REQUIRED WORK: Give the number of lines below that hold "with", and only that.

Collected data:
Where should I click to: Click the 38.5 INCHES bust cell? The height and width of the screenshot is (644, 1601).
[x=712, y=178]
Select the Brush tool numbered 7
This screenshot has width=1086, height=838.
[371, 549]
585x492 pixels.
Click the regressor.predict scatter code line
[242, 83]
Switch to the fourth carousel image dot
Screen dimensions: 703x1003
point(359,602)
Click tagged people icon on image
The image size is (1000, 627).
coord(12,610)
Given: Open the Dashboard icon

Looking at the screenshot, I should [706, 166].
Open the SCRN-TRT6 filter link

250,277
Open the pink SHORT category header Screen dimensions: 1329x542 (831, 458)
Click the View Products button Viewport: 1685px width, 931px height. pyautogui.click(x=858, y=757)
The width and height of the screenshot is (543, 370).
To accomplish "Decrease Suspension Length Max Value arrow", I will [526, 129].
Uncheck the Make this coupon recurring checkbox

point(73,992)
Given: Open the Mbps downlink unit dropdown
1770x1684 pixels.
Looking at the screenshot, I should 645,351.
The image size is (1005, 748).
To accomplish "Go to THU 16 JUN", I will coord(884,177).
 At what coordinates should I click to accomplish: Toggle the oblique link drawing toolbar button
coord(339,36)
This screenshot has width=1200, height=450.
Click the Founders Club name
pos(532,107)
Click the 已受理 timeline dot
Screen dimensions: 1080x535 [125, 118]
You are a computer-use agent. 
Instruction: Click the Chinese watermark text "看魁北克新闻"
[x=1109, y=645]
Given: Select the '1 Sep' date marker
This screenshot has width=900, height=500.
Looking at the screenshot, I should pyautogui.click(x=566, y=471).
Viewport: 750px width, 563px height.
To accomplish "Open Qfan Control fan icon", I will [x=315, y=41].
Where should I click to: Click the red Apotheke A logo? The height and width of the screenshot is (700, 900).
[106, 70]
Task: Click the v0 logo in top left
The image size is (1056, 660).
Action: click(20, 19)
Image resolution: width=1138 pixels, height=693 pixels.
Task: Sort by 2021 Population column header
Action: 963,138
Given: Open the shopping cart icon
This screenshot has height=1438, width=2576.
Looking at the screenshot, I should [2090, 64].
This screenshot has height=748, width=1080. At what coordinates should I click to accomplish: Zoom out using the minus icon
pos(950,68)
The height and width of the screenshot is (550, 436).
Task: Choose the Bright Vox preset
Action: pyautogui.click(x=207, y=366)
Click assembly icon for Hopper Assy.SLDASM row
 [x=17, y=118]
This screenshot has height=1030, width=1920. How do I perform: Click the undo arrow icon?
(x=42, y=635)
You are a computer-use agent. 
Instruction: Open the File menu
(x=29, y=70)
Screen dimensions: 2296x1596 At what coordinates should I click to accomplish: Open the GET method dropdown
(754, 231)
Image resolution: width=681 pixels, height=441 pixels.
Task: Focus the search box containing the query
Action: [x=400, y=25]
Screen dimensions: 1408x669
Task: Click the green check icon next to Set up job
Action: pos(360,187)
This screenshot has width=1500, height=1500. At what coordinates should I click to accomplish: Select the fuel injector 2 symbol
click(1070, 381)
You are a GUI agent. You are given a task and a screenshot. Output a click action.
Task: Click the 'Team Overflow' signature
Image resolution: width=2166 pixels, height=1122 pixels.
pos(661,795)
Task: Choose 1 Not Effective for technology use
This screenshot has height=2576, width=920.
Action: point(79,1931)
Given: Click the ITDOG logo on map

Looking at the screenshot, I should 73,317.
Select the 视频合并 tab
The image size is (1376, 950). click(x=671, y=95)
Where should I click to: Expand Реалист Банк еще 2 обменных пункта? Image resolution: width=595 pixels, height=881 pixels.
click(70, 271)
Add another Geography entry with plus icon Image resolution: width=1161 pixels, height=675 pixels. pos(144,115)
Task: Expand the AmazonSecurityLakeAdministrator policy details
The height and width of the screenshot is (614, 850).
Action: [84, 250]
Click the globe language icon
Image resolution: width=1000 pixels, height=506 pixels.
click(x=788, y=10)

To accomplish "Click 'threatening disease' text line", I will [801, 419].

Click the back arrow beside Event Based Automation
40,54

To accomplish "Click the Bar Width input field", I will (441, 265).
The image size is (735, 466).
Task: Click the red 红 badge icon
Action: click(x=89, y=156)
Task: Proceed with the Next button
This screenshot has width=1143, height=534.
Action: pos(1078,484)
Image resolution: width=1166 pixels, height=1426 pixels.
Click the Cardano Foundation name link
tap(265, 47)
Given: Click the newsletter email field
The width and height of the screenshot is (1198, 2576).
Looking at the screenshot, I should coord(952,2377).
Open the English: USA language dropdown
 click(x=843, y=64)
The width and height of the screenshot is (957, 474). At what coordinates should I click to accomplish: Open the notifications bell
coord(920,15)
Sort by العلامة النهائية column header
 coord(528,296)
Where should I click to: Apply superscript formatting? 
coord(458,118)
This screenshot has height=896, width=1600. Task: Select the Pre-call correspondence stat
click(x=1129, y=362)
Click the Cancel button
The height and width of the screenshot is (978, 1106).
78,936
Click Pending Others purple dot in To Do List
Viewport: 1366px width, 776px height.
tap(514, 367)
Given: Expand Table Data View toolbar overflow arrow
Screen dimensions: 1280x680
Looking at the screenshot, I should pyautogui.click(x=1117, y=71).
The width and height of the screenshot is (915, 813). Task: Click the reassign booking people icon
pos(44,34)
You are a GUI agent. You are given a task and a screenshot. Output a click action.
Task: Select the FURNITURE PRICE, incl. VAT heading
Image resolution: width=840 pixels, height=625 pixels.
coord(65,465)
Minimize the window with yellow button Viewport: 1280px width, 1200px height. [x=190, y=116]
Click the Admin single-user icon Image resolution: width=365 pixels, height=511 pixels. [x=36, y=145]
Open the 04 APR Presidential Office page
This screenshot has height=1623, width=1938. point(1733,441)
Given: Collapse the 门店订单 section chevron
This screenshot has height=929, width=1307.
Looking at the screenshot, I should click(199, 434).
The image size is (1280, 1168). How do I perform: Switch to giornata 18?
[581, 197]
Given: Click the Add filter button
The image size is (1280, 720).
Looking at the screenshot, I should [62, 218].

RESULT: 3